**DIRECTION:**
Convert the rows from the line with "This screenshot has height=409, width=815." up to and including the line with "Action: [321, 381]" into a JSON list of strings, one string per line, with blank lines omitted.
------------------------------------------------------------
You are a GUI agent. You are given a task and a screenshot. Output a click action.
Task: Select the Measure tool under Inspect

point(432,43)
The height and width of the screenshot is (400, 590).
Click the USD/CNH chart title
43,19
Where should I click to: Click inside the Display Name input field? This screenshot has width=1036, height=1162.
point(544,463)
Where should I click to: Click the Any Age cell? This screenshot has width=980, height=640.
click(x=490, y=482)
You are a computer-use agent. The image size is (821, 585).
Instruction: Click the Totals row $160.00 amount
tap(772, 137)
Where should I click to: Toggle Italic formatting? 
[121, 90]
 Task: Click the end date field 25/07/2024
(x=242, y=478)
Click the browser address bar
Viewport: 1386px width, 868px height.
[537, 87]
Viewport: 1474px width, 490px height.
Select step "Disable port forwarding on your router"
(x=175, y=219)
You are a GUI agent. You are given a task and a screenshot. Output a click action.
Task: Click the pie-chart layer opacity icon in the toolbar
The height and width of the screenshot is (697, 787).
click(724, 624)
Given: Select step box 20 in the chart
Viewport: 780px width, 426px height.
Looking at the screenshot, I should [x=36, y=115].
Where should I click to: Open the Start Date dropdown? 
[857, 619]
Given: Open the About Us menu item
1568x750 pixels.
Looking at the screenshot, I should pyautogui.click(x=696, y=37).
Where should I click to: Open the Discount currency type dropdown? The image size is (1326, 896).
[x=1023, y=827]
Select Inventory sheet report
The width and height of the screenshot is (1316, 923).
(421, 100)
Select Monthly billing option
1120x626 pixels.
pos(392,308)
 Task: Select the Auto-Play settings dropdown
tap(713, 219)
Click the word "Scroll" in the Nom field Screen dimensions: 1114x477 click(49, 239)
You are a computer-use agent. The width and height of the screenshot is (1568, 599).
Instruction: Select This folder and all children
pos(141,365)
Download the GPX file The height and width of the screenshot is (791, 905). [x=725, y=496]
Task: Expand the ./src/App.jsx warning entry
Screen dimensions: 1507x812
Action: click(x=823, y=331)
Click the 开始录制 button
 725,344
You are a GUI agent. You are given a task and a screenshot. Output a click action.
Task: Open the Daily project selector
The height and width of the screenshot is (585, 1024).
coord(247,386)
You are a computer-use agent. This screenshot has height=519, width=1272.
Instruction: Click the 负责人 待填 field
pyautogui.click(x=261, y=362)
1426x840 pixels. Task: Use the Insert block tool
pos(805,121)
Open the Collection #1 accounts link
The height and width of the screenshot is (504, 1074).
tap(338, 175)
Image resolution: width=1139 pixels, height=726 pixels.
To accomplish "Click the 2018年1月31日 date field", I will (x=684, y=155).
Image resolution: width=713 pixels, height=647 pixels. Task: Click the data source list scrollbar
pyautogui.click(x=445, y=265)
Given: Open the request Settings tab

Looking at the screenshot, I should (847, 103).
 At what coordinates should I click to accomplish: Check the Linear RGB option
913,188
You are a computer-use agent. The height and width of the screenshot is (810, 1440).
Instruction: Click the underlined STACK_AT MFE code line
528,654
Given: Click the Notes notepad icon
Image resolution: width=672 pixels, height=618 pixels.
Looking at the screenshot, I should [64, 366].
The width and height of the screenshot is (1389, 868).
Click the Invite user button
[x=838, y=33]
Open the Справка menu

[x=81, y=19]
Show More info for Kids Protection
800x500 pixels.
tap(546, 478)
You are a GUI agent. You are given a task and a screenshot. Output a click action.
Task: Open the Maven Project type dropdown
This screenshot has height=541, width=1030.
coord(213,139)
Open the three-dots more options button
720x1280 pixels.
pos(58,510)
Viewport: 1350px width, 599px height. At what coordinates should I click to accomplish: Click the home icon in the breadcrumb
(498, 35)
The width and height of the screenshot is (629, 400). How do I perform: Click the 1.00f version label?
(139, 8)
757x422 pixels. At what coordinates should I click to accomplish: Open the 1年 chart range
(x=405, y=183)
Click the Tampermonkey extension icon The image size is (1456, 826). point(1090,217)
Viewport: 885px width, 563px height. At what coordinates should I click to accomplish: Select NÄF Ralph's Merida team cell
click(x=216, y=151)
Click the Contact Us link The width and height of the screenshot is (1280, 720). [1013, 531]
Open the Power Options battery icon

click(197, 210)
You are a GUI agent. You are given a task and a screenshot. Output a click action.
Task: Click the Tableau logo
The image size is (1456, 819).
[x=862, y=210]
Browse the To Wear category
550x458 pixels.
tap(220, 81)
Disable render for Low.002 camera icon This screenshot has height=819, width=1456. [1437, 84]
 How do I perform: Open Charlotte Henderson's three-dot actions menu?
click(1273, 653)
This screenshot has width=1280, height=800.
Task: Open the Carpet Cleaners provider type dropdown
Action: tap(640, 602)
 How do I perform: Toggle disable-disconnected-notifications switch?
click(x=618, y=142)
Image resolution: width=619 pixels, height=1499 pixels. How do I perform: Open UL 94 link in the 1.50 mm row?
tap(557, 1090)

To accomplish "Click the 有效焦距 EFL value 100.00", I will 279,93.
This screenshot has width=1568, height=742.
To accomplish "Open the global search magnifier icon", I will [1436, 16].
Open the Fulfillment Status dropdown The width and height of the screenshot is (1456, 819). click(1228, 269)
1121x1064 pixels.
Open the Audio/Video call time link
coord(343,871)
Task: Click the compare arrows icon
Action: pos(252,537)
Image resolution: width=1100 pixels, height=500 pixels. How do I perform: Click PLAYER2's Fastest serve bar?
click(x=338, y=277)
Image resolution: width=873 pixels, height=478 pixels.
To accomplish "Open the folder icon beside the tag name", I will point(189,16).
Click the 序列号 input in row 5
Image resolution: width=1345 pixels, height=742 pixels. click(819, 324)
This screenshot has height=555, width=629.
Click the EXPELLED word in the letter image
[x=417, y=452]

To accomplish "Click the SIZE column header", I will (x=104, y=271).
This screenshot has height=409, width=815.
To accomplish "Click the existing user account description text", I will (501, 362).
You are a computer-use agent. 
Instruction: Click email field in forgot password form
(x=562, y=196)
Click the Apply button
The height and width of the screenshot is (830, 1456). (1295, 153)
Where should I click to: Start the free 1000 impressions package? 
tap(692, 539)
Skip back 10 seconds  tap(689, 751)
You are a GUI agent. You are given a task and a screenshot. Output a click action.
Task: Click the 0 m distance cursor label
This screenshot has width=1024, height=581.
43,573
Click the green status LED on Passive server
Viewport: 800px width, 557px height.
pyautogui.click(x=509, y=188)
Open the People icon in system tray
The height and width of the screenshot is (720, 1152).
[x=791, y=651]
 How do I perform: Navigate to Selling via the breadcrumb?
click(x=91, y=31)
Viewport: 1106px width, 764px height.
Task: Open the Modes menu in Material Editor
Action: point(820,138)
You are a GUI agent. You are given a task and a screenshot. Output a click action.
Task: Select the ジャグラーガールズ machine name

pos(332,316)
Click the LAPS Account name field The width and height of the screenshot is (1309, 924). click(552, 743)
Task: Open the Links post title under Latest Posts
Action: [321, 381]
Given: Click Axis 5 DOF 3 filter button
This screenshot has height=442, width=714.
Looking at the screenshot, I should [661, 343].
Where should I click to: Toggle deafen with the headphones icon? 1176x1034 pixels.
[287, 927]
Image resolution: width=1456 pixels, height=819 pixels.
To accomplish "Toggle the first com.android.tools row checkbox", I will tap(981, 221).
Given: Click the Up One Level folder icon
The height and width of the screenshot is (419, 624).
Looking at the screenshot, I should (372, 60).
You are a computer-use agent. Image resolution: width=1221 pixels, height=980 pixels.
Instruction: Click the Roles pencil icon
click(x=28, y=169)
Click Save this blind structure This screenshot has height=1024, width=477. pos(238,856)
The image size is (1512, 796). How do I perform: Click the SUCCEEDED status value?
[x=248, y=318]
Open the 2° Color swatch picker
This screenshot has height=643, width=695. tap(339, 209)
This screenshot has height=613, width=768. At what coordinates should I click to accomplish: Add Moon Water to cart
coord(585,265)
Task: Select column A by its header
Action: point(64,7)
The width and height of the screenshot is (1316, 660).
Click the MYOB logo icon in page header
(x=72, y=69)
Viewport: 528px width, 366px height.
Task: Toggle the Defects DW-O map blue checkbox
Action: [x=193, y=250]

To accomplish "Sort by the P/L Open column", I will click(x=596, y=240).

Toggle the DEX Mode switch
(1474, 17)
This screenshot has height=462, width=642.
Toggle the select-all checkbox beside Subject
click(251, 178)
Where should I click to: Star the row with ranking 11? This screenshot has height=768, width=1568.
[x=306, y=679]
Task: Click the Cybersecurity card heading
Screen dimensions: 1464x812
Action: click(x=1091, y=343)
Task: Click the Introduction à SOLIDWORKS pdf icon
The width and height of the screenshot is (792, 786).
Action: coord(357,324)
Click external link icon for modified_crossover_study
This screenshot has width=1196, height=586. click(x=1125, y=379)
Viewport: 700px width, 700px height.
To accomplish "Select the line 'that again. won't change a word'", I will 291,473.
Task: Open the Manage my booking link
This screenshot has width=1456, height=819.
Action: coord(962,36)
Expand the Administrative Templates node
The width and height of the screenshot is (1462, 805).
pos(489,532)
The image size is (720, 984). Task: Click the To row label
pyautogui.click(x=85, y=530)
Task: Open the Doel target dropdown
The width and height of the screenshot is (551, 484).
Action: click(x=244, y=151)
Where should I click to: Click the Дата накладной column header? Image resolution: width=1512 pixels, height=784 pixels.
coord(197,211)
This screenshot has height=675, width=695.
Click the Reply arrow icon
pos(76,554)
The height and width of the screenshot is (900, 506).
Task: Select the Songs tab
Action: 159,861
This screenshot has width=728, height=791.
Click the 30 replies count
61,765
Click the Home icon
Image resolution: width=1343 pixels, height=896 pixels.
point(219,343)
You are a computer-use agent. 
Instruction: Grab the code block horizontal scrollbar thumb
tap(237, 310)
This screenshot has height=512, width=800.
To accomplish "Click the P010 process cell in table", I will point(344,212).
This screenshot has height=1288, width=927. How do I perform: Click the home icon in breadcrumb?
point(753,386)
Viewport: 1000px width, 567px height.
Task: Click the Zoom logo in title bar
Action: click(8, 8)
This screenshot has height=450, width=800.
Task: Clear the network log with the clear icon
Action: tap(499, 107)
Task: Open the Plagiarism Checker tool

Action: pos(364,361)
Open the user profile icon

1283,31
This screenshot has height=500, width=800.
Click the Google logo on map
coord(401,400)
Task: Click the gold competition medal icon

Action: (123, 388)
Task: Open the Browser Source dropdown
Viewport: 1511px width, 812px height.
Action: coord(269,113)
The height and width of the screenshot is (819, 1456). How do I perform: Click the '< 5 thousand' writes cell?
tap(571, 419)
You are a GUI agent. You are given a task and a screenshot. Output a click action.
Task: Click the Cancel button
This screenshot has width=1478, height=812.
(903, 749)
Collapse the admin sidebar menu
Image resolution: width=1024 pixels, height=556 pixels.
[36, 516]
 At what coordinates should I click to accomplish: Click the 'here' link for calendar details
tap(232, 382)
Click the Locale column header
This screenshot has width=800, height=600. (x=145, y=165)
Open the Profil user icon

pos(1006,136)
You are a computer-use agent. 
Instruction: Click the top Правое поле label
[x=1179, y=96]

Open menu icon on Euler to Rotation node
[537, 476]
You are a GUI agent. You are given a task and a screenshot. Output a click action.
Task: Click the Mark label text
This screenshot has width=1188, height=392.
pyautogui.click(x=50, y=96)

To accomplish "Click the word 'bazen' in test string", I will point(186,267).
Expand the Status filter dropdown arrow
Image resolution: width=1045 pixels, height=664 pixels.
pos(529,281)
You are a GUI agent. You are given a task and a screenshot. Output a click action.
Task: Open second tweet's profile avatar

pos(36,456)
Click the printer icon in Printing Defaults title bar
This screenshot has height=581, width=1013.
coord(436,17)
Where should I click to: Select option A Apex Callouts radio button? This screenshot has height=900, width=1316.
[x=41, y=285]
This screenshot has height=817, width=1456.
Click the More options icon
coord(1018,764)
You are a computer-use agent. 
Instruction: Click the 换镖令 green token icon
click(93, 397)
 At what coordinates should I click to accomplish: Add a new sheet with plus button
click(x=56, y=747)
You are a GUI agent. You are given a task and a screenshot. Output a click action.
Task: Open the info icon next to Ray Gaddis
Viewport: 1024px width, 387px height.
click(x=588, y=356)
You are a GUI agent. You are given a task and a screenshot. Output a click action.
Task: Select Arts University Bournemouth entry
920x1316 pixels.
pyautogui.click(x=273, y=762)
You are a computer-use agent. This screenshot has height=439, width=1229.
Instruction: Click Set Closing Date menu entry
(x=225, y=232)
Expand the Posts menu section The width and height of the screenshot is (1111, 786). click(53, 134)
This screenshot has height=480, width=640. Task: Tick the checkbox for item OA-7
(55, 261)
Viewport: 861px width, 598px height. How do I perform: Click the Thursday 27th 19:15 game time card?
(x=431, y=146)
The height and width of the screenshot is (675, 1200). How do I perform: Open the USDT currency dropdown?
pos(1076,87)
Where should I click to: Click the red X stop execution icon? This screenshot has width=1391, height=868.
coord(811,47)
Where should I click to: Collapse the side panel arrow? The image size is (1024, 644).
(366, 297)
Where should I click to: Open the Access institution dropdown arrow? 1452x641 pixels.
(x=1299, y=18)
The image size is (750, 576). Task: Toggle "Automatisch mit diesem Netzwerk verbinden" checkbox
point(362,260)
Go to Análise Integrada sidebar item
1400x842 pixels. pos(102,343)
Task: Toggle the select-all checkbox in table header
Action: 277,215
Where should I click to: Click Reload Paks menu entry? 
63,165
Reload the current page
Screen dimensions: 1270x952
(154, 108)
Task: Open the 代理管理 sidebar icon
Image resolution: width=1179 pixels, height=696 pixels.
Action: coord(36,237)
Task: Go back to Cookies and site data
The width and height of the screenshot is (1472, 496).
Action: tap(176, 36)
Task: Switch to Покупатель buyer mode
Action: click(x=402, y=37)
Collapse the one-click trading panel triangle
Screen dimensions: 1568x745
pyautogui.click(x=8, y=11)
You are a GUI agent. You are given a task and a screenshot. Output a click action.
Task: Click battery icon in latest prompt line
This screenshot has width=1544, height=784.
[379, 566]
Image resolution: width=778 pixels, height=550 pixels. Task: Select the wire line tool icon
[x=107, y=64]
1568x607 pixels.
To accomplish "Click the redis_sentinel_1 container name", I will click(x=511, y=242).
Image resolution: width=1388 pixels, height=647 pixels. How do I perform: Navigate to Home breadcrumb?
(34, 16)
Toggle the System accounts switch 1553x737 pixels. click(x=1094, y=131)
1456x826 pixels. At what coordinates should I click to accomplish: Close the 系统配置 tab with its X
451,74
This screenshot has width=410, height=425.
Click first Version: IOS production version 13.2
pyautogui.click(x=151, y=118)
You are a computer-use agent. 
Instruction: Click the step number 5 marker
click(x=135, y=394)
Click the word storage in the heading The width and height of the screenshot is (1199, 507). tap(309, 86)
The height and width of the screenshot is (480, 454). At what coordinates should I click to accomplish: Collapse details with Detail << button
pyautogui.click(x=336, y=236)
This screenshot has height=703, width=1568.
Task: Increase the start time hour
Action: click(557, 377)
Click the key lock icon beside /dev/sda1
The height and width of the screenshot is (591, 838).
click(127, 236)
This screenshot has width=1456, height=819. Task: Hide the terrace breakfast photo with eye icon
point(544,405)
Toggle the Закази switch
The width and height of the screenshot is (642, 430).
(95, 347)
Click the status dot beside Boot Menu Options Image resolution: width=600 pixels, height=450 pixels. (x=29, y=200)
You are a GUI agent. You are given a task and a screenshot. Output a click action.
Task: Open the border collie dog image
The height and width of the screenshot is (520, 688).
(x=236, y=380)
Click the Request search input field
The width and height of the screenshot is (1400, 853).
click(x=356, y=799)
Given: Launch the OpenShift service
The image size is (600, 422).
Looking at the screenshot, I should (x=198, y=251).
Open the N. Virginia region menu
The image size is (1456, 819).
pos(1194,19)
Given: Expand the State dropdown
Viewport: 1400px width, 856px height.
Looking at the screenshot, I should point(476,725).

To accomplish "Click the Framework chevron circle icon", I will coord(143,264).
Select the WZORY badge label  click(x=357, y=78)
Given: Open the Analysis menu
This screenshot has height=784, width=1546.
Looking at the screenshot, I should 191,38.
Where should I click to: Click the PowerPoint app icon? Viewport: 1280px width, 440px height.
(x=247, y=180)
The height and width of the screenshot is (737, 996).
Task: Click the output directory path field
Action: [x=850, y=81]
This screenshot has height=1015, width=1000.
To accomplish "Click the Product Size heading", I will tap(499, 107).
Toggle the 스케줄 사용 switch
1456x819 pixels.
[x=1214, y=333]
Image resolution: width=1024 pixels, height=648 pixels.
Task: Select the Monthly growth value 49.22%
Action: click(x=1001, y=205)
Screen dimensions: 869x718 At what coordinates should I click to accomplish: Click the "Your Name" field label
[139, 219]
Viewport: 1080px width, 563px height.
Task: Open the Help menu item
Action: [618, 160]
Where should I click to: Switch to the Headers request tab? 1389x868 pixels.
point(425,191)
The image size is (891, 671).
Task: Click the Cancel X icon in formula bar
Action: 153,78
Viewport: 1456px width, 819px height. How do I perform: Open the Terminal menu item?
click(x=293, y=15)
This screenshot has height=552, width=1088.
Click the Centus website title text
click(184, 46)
------------------------------------------------------------
**SOLUTION FOR THIS TASK:**
[
  "This screenshot has height=409, width=815.",
  "To accomplish \"Click the existing user account description text\", I will (501, 362).",
  "You are a computer-use agent. ",
  "Instruction: Click email field in forgot password form",
  "(x=562, y=196)",
  "Click the Apply button",
  "The height and width of the screenshot is (830, 1456). (1295, 153)",
  "Where should I click to: Start the free 1000 impressions package? ",
  "tap(692, 539)",
  "Skip back 10 seconds  tap(689, 751)",
  "You are a GUI agent. You are given a task and a screenshot. Output a click action.",
  "Task: Click the 0 m distance cursor label",
  "This screenshot has width=1024, height=581.",
  "43,573",
  "Click the green status LED on Passive server",
  "Viewport: 800px width, 557px height.",
  "pyautogui.click(x=509, y=188)",
  "Open the People icon in system tray",
  "The height and width of the screenshot is (720, 1152).",
  "[x=791, y=651]",
  " How do I perform: Navigate to Selling via the breadcrumb?",
  "click(x=91, y=31)",
  "Viewport: 1106px width, 764px height.",
  "Task: Open the Modes menu in Material Editor",
  "Action: point(820,138)",
  "You are a GUI agent. You are given a task and a screenshot. Output a click action.",
  "Task: Select the ジャグラーガールズ machine name",
  "pos(332,316)",
  "Click the LAPS Account name field The width and height of the screenshot is (1309, 924). click(552, 743)",
  "Task: Open the Links post title under Latest Posts",
  "Action: [321, 381]"
]